Historic Spanish Record of the Conquest, Inscription Rock, New Mexico (Wheeler Survey). Even though westward expansion began in the late eighteenth century, the Spanish had explored and settled the area much earlier than that, starting in the sixteenth century. Photographed by Timothy O’Sullivan, 1873. Smithsonian American Art Museum. Wikimedia Commons.
Shoshone Falls, Snake River, Idaho. Photographer Timothy O’Sullivan was an Irish-born photographer who is famous for his photographs of the Civil War and of the American West. His work in photographing the landscape of the Western United States to entice settlers to move there made him a pioneer in geophotography. Photographed by Timothy O’Sullivan, 1874. Library of Congress, Prints and Photographs Division. Wikimedia Commons.
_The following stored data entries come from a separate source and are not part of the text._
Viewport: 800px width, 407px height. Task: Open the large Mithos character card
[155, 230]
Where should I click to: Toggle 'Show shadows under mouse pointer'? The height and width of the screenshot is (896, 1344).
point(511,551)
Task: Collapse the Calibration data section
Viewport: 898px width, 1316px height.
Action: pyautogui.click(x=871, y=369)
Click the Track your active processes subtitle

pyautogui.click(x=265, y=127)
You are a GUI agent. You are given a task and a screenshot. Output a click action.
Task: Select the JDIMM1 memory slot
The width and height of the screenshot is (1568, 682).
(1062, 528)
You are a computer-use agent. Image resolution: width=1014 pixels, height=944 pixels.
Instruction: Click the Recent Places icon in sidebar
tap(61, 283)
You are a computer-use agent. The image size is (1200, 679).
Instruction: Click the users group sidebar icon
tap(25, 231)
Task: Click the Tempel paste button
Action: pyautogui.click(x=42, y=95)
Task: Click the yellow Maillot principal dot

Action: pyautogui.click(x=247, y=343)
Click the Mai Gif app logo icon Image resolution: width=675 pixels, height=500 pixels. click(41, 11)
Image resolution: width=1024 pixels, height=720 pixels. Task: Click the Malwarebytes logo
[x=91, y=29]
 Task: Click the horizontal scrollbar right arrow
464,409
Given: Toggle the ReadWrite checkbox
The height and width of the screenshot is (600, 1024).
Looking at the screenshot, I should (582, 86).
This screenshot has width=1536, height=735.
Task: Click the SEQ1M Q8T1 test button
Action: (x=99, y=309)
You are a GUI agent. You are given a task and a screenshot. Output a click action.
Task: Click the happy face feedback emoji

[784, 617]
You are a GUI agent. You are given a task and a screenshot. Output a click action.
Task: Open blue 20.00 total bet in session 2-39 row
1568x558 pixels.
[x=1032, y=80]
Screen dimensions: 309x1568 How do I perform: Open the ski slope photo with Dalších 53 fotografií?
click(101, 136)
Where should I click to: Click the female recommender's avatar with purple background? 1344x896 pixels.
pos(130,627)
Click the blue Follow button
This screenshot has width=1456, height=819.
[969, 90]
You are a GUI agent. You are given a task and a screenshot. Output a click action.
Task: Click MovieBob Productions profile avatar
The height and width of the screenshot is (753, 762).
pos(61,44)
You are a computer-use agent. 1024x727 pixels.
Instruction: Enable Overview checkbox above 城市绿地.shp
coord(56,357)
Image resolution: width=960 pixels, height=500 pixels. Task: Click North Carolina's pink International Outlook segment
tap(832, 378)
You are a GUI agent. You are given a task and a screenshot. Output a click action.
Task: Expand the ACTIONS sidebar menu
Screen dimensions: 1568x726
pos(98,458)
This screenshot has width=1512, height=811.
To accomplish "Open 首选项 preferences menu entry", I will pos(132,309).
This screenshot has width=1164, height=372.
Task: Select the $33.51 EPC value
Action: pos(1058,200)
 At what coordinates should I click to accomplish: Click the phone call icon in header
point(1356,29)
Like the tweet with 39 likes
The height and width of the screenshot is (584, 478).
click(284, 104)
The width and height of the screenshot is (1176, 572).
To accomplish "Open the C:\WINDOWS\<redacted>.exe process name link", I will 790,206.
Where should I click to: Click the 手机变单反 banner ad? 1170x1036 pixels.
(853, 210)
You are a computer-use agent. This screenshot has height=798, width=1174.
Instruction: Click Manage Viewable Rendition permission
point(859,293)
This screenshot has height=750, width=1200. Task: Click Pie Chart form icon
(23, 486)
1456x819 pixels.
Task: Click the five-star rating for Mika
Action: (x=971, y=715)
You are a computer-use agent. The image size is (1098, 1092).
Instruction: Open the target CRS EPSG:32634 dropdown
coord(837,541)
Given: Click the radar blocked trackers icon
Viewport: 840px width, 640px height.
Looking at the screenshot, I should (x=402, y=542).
Wheeler survey. Boat crew at Diamond Creek. Photographer Timothy O’Sullivan (fourth from left) with members of the Wheeler survey and Native Americans, on the Colorado River through the Black Canyon in 1871. In 1871, he joined Lieutenant George M. Wheeler on a survey of the west at the 100-degree longitude line that runs from Canada to Mexico, running through states North Dakota, South Dakota, Nebraska, Kansas, Oklahoma, and Texas. Photographed by Timothy O’Sullivan, 1871. National Archives and Records Administration. https://rarehistoricalphotos.com/american-west-in-pictures/
A covered wagon during the Great Western Migration. Loup Valley, Nebraska, 1886. A family stands in front of their wagon as they migrate west. Unknown photographer. National Archives and Records Administration, 69-N-13606C. https://www.archives.gov/research/american-west
A Montana ranch, comfortable if not elegant, and the home of many well-to-do persons engaged in mining or stock-raising. Photographed by William H. Jackson, 1872. National Archives and Records Administration. https://www.archives.gov/research/american-west
Ox train used to move supplies in Arizona Territory. Unknown photographer, 1883. National Archives and Records Administration. https://www.archives.gov/research/american-west
A family poses with their Indian domestic, their young children, and their dog outside a log cabin in New Mexico Territory. Unknown photographer, ca. 1895. National Archives and Records Administration. 111-SC-89608. https://www.archives.gov/research/american-west
Overseer and cotton pickers in an Oklahoma cotton field, ca. 1897-1898. National Archives and Records Administration, 48-RST-7B43. https://www.archives.gov/research/american-west
Photograph of Buffalo Bill, ca. 1875. Born William Frederick Cody, Buffalo Bill was an American showman and a scout. He served in the Union Army during the Civil War, and he became a scout for the Army during the Indian Wars. He began performing the Western vaudeville shows in his early 20s, eventually starting his own, Buffalo Bill’s Wild West. By the 1880s, Buffalo Bill’s Wild West had spread from the United States and began touring in Europe. George Eastman House Collection. Wikipedia.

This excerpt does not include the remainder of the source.